2.1 Numerical constraints on phase separation timescales
Numerous compaction models have been developed for application to geologic problems and include descriptions of phase separation driven by gravity (Bercovici et al. , 2001, Huber & Parmigiani, 2018, McKenzie, 1984, McKenzie, 1985, McKenzie, 2011, Ricard et al. , 2001) or by external stresses (Jackson et al. , 2018, Koenders & Petford, 2000, Petford et al. , 2020, Solano et al. , 2012). One of the ultimate challenges for these models is to calculate melt extraction timescales sufficiently low to coincide with petrologic observations. For instance, velocity and melt fraction averaged calculations performed by Bachmann and Bergantz (2004) as well as calculations from McKenzie (1985) and more recently Jackson et al. (2018) have been used to investigate the timescales required to separate large amounts of melt by compaction and found that in some cases such timescales are comparable to the longevity of the intrusive bodies hosting them (Bachmann and Bergantz, 2004; Lee and Morton, 2015). In all cases, these models use rheologic descriptions of the crystal matrix informed by viscous creep.

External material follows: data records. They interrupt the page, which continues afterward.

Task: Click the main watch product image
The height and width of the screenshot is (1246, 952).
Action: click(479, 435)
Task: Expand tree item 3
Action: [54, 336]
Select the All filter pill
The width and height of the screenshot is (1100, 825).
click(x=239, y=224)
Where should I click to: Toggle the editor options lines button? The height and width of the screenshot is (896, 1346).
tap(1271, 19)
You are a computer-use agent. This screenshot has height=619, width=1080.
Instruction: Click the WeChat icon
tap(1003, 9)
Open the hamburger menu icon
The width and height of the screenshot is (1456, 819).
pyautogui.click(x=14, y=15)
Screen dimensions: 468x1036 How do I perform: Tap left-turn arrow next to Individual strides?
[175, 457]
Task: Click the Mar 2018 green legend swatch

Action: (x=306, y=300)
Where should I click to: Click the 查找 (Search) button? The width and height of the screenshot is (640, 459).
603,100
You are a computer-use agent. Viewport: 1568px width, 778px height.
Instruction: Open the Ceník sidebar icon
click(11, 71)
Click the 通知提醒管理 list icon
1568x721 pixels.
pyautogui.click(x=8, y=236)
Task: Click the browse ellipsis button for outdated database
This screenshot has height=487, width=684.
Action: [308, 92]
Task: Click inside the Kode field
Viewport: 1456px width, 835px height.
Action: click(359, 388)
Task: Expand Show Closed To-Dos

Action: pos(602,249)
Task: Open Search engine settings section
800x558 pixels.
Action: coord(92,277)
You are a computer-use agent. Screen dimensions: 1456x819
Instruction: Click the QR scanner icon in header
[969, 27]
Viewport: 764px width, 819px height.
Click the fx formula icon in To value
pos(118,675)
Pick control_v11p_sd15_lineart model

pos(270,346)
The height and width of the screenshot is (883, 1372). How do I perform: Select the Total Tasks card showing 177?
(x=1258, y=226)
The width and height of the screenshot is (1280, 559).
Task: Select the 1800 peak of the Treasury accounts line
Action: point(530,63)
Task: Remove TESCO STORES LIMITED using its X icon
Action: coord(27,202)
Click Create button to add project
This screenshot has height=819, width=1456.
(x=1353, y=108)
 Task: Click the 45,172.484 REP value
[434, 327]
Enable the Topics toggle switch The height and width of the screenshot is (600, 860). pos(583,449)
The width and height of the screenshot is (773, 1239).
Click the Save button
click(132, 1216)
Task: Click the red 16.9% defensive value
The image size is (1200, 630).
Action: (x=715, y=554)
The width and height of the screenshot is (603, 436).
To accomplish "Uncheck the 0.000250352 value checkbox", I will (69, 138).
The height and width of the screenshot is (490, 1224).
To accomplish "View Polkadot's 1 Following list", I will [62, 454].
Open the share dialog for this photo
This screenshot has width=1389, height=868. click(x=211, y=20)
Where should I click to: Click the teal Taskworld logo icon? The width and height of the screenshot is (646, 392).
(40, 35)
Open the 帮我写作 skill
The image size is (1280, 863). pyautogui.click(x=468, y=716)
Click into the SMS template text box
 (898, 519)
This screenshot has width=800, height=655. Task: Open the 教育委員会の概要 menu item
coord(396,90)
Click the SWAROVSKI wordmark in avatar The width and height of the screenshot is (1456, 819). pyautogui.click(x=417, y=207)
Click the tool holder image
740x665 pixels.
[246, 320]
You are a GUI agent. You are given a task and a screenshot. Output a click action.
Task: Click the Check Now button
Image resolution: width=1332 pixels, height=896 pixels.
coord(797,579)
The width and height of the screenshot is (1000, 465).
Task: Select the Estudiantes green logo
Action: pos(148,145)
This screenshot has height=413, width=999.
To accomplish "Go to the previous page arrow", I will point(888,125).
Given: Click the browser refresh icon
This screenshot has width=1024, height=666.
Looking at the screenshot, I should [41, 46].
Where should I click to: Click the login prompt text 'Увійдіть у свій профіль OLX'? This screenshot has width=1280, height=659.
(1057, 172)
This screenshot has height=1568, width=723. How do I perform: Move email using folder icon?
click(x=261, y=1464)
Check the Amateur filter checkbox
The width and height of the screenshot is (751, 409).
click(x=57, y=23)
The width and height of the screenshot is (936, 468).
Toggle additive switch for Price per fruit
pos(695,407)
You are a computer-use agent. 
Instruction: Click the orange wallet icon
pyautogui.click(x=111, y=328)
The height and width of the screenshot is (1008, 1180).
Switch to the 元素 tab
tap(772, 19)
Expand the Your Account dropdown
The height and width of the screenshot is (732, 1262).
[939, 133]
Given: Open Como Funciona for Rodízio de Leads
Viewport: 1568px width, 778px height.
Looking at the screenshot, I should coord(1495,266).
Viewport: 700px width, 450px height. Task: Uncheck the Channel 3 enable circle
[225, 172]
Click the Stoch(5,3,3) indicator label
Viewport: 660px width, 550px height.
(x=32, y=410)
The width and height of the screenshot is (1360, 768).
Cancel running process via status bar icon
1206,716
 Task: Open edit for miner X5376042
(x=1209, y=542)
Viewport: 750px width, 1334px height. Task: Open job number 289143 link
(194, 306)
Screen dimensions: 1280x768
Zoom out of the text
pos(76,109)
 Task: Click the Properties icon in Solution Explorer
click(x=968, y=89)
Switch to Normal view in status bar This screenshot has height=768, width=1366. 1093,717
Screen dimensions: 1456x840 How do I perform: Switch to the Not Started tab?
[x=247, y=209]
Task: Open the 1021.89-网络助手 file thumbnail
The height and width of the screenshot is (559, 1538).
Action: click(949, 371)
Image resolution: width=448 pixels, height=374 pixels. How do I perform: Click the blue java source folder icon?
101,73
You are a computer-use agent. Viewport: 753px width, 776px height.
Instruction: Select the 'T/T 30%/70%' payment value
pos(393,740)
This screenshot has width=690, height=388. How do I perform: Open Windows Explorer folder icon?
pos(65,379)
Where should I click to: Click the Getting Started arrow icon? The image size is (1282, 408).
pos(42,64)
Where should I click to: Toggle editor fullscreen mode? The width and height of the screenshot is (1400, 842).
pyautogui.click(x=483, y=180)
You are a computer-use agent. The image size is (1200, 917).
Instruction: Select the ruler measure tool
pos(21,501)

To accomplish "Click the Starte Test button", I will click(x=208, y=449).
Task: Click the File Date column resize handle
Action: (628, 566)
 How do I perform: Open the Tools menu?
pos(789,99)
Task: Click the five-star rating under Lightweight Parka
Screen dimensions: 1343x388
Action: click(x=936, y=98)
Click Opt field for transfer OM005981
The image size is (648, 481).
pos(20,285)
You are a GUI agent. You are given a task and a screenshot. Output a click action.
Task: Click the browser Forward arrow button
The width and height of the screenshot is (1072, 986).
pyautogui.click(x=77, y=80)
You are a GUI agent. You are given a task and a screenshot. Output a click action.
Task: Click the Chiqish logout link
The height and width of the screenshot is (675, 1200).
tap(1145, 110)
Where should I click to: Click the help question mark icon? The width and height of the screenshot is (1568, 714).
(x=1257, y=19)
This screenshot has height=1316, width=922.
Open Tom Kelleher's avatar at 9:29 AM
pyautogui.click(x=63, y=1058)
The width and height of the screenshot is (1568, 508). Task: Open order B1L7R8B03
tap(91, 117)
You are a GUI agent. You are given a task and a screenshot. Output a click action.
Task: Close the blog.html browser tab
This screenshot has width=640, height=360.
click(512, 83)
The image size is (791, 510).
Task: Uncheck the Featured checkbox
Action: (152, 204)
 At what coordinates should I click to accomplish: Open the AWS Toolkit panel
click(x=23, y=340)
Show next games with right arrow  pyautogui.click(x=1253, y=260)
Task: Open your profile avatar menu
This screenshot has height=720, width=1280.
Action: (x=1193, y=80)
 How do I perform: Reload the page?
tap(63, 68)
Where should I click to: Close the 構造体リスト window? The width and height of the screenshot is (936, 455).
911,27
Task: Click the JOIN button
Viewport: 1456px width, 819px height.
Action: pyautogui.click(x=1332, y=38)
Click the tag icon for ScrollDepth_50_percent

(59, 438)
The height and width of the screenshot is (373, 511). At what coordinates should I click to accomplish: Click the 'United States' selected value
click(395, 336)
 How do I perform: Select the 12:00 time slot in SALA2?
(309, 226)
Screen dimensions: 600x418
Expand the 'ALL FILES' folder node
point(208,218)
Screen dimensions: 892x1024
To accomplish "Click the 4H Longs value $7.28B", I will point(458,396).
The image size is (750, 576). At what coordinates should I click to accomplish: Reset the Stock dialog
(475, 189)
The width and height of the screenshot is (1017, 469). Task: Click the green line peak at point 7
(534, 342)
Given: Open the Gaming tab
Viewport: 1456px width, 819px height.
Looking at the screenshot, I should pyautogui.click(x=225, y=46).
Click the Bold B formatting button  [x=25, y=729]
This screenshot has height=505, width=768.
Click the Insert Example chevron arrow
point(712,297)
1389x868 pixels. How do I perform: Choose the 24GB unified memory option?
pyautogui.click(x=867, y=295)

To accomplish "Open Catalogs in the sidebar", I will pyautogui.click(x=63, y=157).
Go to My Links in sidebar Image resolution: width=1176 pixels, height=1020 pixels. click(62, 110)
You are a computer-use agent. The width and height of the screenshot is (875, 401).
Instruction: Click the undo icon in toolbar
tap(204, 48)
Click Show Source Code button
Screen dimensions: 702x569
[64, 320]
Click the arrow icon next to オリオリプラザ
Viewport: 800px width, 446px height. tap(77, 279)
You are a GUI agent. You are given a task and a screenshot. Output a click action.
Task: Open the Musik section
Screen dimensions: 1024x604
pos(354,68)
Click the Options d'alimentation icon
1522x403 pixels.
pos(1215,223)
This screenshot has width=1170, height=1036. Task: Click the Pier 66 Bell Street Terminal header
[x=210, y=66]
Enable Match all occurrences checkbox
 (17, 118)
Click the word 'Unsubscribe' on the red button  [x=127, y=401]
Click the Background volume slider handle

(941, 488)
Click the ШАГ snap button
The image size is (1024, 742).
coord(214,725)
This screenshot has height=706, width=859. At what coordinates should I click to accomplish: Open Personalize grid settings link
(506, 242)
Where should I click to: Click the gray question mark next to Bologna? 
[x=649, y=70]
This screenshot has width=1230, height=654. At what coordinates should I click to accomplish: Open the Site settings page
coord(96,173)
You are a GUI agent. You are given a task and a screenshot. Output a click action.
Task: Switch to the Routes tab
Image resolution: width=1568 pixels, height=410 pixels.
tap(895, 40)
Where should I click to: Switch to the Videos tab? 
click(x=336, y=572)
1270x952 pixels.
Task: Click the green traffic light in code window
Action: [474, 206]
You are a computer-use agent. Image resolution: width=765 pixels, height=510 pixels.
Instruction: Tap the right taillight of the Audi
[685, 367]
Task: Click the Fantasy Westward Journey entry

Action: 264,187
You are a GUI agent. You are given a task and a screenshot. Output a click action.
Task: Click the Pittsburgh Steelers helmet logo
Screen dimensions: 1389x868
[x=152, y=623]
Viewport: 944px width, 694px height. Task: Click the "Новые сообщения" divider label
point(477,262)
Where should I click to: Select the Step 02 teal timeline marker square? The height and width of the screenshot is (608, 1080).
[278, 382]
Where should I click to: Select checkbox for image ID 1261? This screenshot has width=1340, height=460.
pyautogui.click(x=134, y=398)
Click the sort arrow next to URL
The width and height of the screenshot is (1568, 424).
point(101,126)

Other recent works have made strides towards developing compaction models equipped to capture the change in rheologic properties across a range of melt fractions. Wong and Keller (2022), for instance, parameterize the effective matrix viscosity – which relates to the ability of the matrix to resist reduction in melt fraction – such that at low melt fractions an endmember controlled by the creep of individual crystals is approached, while at large melt fractions phase separation is primarily governed by crystal settling. However, constraints on the effective matrix viscosity at melt fractions between these endmembers are necessary, as silicic, crustal magma systems are believed to spend the majority of their lifetime at intermediate melt fractions (Huberet al. , 2009, Szymanowski et al. , 2017). The timescales of melt segregation calculated by numerical compaction models are extremely sensitive to the effective matrix viscosity law used and its evolution as a function of melt fraction.